De temps en temps, Fairchild pensait que le cuisinier avait encouragé les fantasmes de Sabrina à propos de David, voulant un conte de fée devant ses yeux, que la pauvre fille ait son prince charmant. Et maintenant, les récents événements avaient brisé ces chances de fin heureuse. Quoi qu'il en soit, leurs mots déçus – pas infâmes simplement choqués et parfois désobligeants – étaient seulement pour Linus, et pour leur confusion au sujet de Sabrina. Et ensuite, la colère de Mr Larrabee arriva, ses hurlements envers sa femme résonnant dans les couloirs, aussi vite que le journal fut plié et caché dans le tablier de Ginny... Il se demandait parfois comment il arrivait à garder sa place.
Fairchild ne voulait pas, ne pouvait pas, leur révéler, à qui que ce soit, les derniers mots de la conversation qu'ils avaient eu dans la voiture. « Pour ce que ça vaut », avait-il dit, désireux de la distraire par tous les moyens pendant un moment, « une chose positive est ressorti de tout ça. Tu t'es remis de ton amour pour David, n'est ce pas ? »
Elle caressait les oreilles de son petit chien, l'animal allait-il bientôt changer de nom ? « Cher David... oui je m'en suis remise. Je suis guérie. ». Un court et inconfortable silence s'installa. « Maintenant comment vais-je me remettre de la guérison ? »
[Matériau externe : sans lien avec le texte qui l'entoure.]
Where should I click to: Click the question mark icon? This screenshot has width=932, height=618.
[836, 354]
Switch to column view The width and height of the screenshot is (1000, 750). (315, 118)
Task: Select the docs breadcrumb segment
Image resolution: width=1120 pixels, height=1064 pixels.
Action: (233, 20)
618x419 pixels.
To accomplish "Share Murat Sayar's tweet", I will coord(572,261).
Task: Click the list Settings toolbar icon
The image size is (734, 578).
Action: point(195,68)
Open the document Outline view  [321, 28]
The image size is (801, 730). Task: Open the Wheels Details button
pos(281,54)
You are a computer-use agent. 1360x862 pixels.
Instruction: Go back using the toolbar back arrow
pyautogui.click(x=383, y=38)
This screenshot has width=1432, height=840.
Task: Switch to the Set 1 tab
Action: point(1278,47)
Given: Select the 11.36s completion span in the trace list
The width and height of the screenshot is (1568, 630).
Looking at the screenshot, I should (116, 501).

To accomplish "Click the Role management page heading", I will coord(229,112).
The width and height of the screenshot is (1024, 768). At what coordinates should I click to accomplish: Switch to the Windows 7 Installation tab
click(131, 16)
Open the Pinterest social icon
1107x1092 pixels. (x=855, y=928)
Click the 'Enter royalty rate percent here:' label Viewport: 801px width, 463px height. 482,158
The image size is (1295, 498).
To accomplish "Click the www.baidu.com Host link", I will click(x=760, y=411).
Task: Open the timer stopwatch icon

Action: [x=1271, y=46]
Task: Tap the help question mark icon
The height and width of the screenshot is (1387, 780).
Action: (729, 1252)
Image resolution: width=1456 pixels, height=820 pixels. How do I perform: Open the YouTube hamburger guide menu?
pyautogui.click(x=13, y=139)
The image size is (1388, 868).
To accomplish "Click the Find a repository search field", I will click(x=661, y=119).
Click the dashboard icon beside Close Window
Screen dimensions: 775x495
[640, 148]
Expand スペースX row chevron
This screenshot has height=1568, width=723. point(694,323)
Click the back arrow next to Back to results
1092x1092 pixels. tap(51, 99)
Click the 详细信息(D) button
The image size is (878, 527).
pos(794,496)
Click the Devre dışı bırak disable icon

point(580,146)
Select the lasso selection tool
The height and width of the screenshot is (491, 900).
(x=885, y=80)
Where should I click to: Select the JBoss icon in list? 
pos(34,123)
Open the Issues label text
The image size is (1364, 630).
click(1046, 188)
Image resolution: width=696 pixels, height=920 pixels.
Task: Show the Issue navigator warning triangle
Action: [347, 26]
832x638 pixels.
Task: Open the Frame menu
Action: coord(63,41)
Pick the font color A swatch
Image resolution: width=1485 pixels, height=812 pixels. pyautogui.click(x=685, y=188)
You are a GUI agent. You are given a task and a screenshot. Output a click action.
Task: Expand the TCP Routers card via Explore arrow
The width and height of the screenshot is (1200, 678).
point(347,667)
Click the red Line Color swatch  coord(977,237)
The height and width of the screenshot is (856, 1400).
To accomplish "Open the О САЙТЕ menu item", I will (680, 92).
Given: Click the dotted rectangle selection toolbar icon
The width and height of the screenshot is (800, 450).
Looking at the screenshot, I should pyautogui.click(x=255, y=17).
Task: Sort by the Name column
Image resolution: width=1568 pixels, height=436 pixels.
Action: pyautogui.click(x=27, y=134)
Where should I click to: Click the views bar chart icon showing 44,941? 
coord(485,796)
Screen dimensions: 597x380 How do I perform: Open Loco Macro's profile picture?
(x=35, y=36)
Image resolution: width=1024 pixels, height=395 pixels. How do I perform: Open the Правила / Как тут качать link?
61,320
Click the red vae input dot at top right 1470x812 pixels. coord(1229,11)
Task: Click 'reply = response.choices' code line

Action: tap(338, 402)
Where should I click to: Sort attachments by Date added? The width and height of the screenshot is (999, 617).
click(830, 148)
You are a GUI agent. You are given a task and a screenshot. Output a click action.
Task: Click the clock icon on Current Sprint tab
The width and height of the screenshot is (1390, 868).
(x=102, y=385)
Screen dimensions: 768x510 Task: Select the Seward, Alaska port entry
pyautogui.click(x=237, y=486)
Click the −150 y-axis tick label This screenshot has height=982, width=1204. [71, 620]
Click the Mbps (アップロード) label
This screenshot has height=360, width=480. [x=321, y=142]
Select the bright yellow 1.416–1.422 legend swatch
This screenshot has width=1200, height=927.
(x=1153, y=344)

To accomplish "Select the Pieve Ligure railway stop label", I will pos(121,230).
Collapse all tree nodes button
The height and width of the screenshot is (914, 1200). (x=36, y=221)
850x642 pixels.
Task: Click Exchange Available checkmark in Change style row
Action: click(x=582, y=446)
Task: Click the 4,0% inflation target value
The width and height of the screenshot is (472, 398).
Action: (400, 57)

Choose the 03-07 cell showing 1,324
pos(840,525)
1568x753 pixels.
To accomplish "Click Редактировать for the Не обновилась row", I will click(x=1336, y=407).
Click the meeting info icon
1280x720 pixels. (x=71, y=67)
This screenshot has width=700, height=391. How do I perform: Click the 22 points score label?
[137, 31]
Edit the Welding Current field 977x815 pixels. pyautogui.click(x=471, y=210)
Une fille amoureuse, était la fille à qui il donna une dernière accolade, un dernier baiser sur la joue. Amoureuse et malheureuse, de qui il n'imaginait pas recevoir une telle lettre. Fairchild la plia prudemment, la mettant dans la poche de sa chemise. Tu essais toujours d'atteindre la lune, ma chérie, pensa-t-il, pressant son chapeau sur sa tête ; David Larrabee était prêt à aller en ville pour rejoindre sa fiancée, le mariage et la fusion était toujours d'actualité sans la présence de son frère.
Mais peut être que Sabrina avait raison, maintenant, de poursuivre son but incroyable. La lune, une nouvelle lune, essaierait de l'atteindre.